An inductively coupled plasma isotope dilution mass spectrometric (ICP-IDMS) method with direct introduction of the isotope-diluted sample into the plasma by laser ablation was developed for accurate, sensitive, fast, and simultaneous determination of trace metals in different oil samples. Metallo-organic solutions of isotope spikes (V-50, Cr-53, Cu-65, Fe-57, Ni-62, Zn-68, Cd-113, Sn-117, and Pb-206) were prepared from corresponding aqueous stock solutions by using liquid-liquid extraction of complexed metal ions in isobutyl methyl ketone. The isotope-diluted sample was absorbed by a cellulose material, which was fixed in a special PTFE holder for ablation, using a laser system with high ablation rates.
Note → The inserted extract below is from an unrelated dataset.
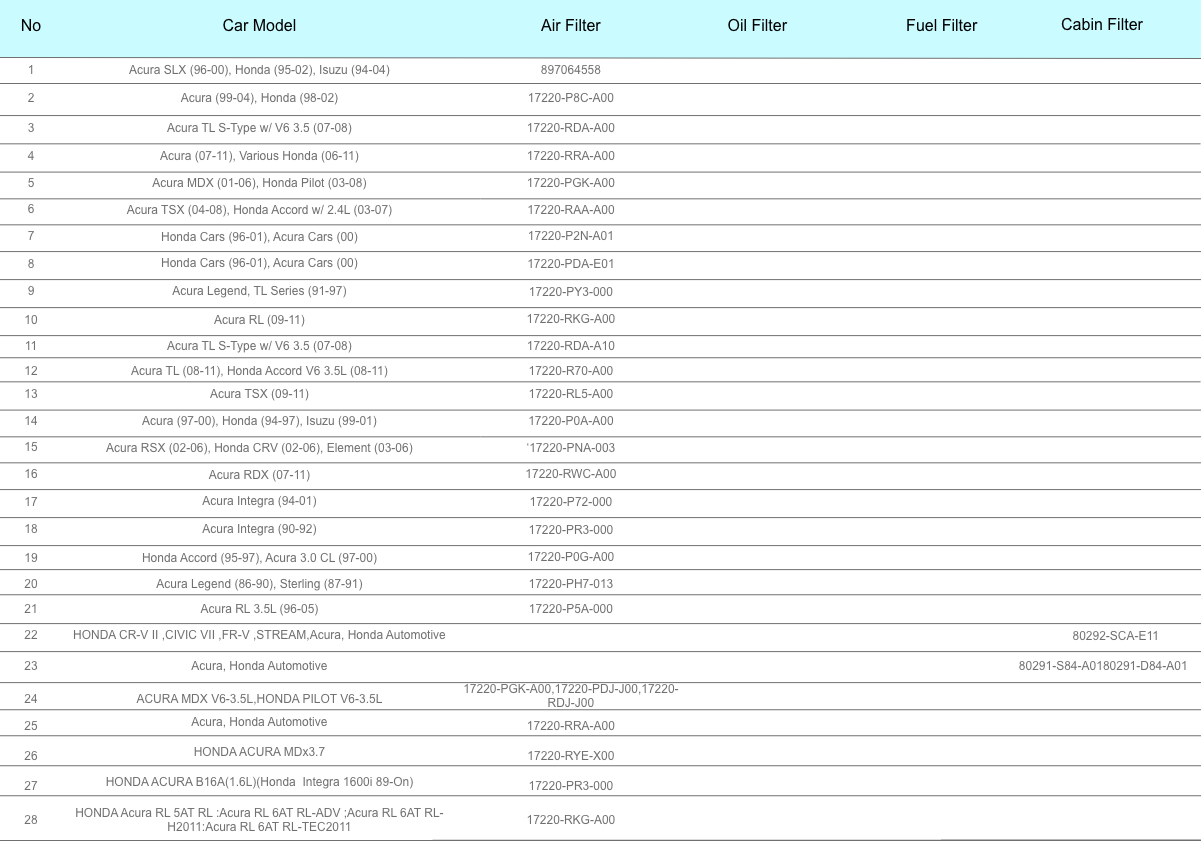Viewport: 1201px width, 841px height.
Task: Select the Acura Legend, TL Series (91-97) row
Action: tap(259, 291)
Under these conditions, no time-dependent spike/analyte fractionation was observed for the metalloorganic spike/oil mixtures and the measured isotope ratios of the isotope-diluted samples remained constant over the whole ablation time, which is a necessary precondition for accurate results with the isotope dilution technique. The accuracy of LA-ICP-IDMS determinations was demonstrated by analyzing the fuel oil reference material BCR 1634c, certified for vanadium and nickel, a commercially available oil based standard (SCP-21) for nine metals, and by comparing LA-ICP-IDMS results with those obtained by ICP-IDMS using microwave-assisted sample digestion. Detection limits in the range of 0.02 mu g g(-1) (V) to 0.2 mu g g(-1)(Fe) were obtained for LA-ICP-IDMS by total analysis times per sample of only 10 min. Three crude oil samples of different origin with vanadium, nickel, and iron concentrations in the range of 2-60 mu g g(-1) were also analyzed, indicating iron heterogeneities by the relatively high standard deviation.